Extracting template URIs
Let’s start with a simple query. Table or template URIs are subjects in the triple “subject xl:type table:table”. To get a list with all templates of an instance (in this case the first five) we run
q = """
SELECT ?a
WHERE {
?a xl:type table:table .
}"""
tables = [str(row[0]) for row in g.query(q)]
tables.sort()
tables[0:5]
This returns a list of the URIs of the templates contained in the instance file.
['http://eiopa.europa.eu/xbrl/s2md/fws/solvency/solvency2/2019-07-15/tab/S.01.01.02.01#s2md_tS.01.01.02.01',
'http://eiopa.europa.eu/xbrl/s2md/fws/solvency/solvency2/2019-07-15/tab/S.01.02.01.01#s2md_tS.01.02.01.01',
'http://eiopa.europa.eu/xbrl/s2md/fws/solvency/solvency2/2019-07-15/tab/S.02.01.02.01#s2md_tS.02.01.02.01',
'http://eiopa.europa.eu/xbrl/s2md/fws/solvency/solvency2/2019-07-15/tab/S.05.01.02.01#s2md_tS.05.01.02.01',
'http://eiopa.europa.eu/xbrl/s2md/fws/solvency/solvency2/2019-07-15/tab/S.05.01.02.02#s2md_tS.05.01.02.02']
Extracting the explicit domains
Next, we extract the explicit domains and related data in the taxonomy. A domain is specific XBRL terminology and means a set of elements sharing a specified semantic nature. An explicit domain has its elements enumerated in the taxonomy and can be found with the subject in the triple ‘subject rdf:type model:explicitDomainType’.
q = """
SELECT DISTINCT ?t ?x1 ?x2 ?x3 ?x4
WHERE {
?t rdf:type model:explicitDomainType .
?t xbrli:periodType ?x1 .
?t model:creationDate ?x2 .
?t xbrli:nillable ?x3 .
?t xbrli:abstract ?x4 .
}"""
The first five domains (of 41 in total) are
index | Domain name | Domain label | period type | creation date | nillable | abstract |
---|---|---|---|---|---|---|
0 | LB | Lines of businesses | instant | 2014-07-07 | true | true |
1 | MC | Main categories | instant | 2014-07-07 | true | true |
2 | TI | Time intervals | instant | 2014-07-07 | true | true |
3 | AO | Article 112 and 167 | instant | 2014-07-07 | true | true |
4 | CG | Collaterals/Guarantees | instant | 2014-07-07 | true | true |
So, the label of the domain LB is Lines of businesses; it has been there since the early versions of the taxonomy. If a domain is modified then this is also included as a triple in the data set.
Extracting domain members
Elements of an explicit domain are called domain members. A domain member (or simply a member) is enumerated element of an explicit domain. All members from a domain share a certain common nature. To get the members of a domain, we define a function that finds all domain-members relations of a given domain and retrieve the label of the member. In SPARQL this is:
def members(domain):
q = """
SELECT DISTINCT ?t ?label
WHERE {
?l arcrole7:domain-member [ xl:from <"""+str(domain)+"""> ;
xl:to ?t ] .
?t rdf:type nonnum:domainItemType .
?x arcrole3:concept-label [ xl:from ?t ;
xl:to [rdf:value ?label ] ] .
}"""
return g.query(q)
All members of all domains can be retrieved by running this function for all domains defined earlier. Based on the output we create a Pandas DataFrame with the results.

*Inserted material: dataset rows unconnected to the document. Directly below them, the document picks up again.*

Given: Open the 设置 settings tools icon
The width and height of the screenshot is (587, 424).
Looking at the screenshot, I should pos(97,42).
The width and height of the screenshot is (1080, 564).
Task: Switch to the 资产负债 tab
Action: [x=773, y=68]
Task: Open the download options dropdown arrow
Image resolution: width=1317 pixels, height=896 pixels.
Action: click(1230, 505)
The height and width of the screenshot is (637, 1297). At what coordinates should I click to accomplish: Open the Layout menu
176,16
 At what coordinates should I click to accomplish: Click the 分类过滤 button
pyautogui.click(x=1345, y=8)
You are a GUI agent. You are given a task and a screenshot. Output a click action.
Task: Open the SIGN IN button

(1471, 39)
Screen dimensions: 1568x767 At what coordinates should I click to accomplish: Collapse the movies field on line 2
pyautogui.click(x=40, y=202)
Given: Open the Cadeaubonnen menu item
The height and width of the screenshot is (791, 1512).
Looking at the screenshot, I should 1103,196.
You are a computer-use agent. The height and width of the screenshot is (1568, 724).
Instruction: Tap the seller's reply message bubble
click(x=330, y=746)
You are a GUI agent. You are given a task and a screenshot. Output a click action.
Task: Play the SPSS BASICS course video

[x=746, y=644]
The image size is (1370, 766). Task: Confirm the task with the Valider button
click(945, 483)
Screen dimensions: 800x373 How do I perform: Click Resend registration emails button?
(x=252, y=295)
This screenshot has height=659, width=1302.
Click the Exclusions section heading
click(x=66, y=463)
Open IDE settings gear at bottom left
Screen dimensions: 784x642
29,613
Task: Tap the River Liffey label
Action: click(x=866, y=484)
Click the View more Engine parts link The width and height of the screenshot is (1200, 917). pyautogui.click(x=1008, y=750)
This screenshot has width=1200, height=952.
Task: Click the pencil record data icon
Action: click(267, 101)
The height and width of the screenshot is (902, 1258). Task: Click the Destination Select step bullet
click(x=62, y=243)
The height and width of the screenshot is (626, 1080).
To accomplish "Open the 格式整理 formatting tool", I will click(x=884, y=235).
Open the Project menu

df_members = pd.DataFrame()
for d in df_domains.iloc[:, 0]:
data = [[urldefrag(d)[1]]+[urldefrag(row[0])[1]]+list(row[1:]) for row in members(d)]
columns = ['Domain',
'Member',
'Member label']
df_members = df_members.append(pd.DataFrame(data=data,
columns=columns))
In total there are 4.879 members of all domains (in this taxonomy).
index | Domain | Member | Member label |
---|---|---|---|
0 | LB | x0 | Total/NA |
1 | LB | x1 | Accident and sickness |
2 | LB | x2 | Motor |
3 | LB | x3 | Fire and other damage to property |
4 | LB | x4 | Aviation, marine and transport |
This allows us, for example, to retrieve all facts in a report that are related to the term ‘motor’ because a reported fact contains references to the domain members to which the fact relates.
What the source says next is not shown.